There are so many emotions when a person’s loved one is murdered, when someone is left behind with a disability, when rape has taken place, or any other losses were suffered due to a crime.

So much is taken away from you and so many unwanted and negative things are added to your life. One’s life changes irrevocably.

Everyone should be afforded the opportunity to work through the phases of trauma in their own time and manner. However, emotional support remains of utmost importance for someone who was affected by crime, although while their life is seemingly returning back to “normal”.

When a person is able to reach the stage of acceptance – which also differs from one person to the next – it is possible for them to go on with their lives and to live the part of their life that they still have left to its fullest. They regain the ability to take on responsibilities and start communicating with people.
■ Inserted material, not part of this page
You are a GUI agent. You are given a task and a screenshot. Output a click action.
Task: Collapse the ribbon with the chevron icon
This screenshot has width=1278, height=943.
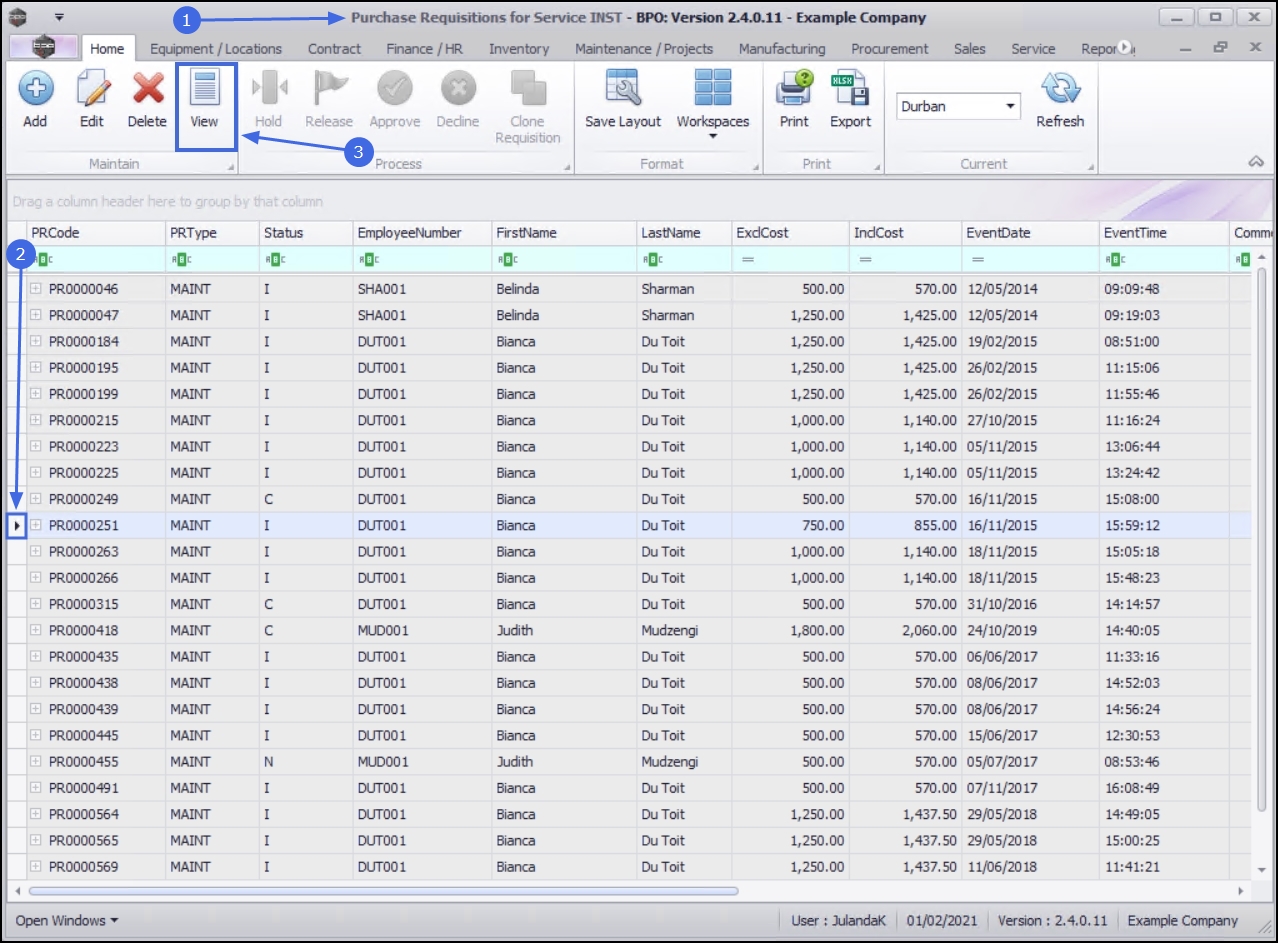pyautogui.click(x=1257, y=162)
Their vision of the world starts to broaden, enabling them to consider others and making a difference in other people’s lives – whereas they were previously focused on their own existence.

How long does a normal grieving process last? There is no definite answer to this question and it’s something every person experiences differently, just as the reaction when receiving the news of the death of a loved one isn’t the same from one person to the next.

Every person handles it differently, and every person will go through the process in a unique way. Usually the person has to go through the dreaded first anniversaries – the first birthday or Christmas where the loved one is not present, the first anniversary of a marriage or date of death, and so on.

It is generally accepted that the average grieving process takes about two years. Be patient with yourself, and know that some days are going to be a lot harder than others. You may feel better on a given day, only to wake up the next day and feeling totally shattered again. It doesn’t mean you’re abnormal – it simply means you are an ordinary human being with normal human emotions.

No part of your trauma and/or loss is a choice – we have no control over it. There will be longing and there is no way of changing the past. The only thing you have control over is the here and now. It is so important to realise that what used to be (yesterday) is gone; that which is (now and here) is precious; and that which is still coming (tomorrow) cannot be controlled. Be who you are, feel what you feel, act the way you feel you should and just be your unique self.

Johan Kloppers is a victim support counsellor at AfriForum’s Trauma Support Unit.